On 11/13/2013 11:17 AM, Christoph Hellwig wrote:
> I have to admit that I haven't followed this series as closely as I
> should, but could you summarize the performance of it? What workloads
> does it help most, what workloads does it hurt and how much?
Sure... this work is based on Dave's write up here:
... where he also explains the general idea, which is basically to
improve inode allocation performance on a large fs' that happens to be
sparsely populated with inode chunks with free inodes. We do this by
creating a second inode btree that only tracks inode chunks with at
least one free inode.
So far I've only really ad hoc tested the focused case: create millions
of inodes on an fs, strategically remove an inode towards the end of the
ag such that there is one existing inode chunk with a single free inode,
then go and create a file.
The current implementation hits the fallback search in xfs_dialloc_ag()
(the for loop prior to 'alloc_inode:') and degrades to a couple seconds
or so (on my crappy single spindle setup). Alternatively, the finobt in
this scenario contains a single record with the chunk with the free
inode, so the record lookup and allocation time is basically constant
(e.g., we eliminate the need to ever run the full ag scan).

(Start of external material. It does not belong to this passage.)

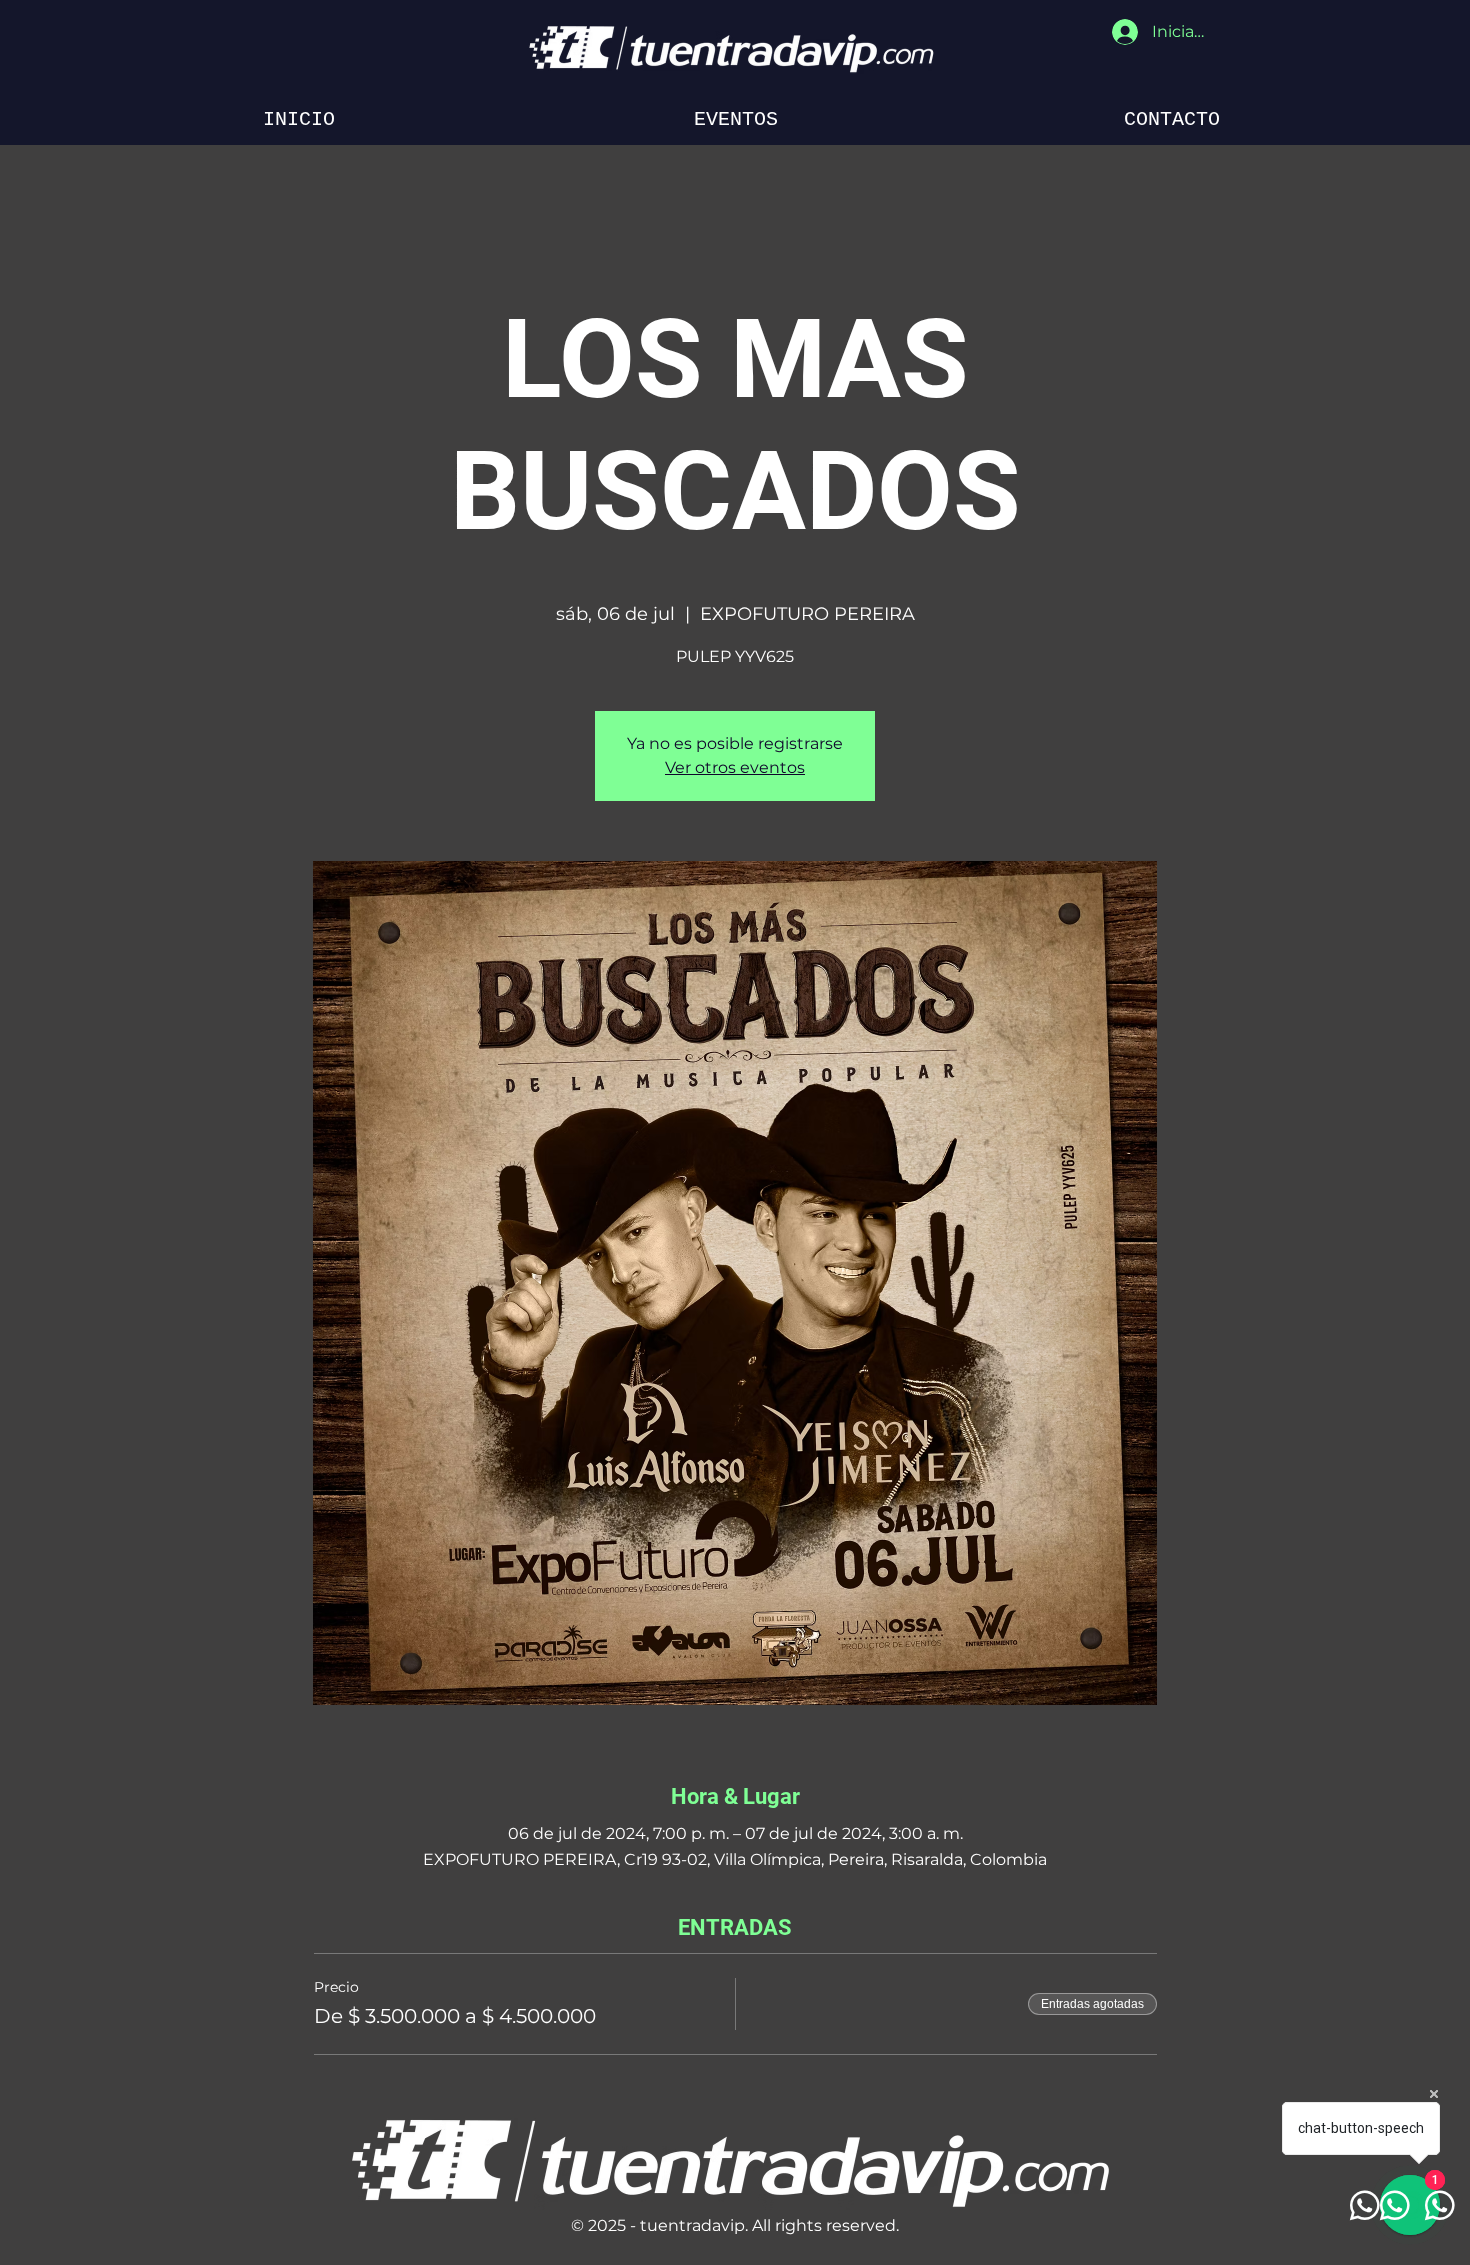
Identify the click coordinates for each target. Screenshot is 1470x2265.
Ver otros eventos (735, 767)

Sorry I don't have more specific numbers at the moment. Most of my
testing so far has been the focused case and general reliability
testing. I'll need to find some hardware worthy of performance testing,
particularly to check for any potential negative effects of managing the
secondary tree. I suppose I wouldn't expect it to be much worse than the
overhead of managing two free space trees, but we'll see.
Thoughts/suggestions appreciated, thanks.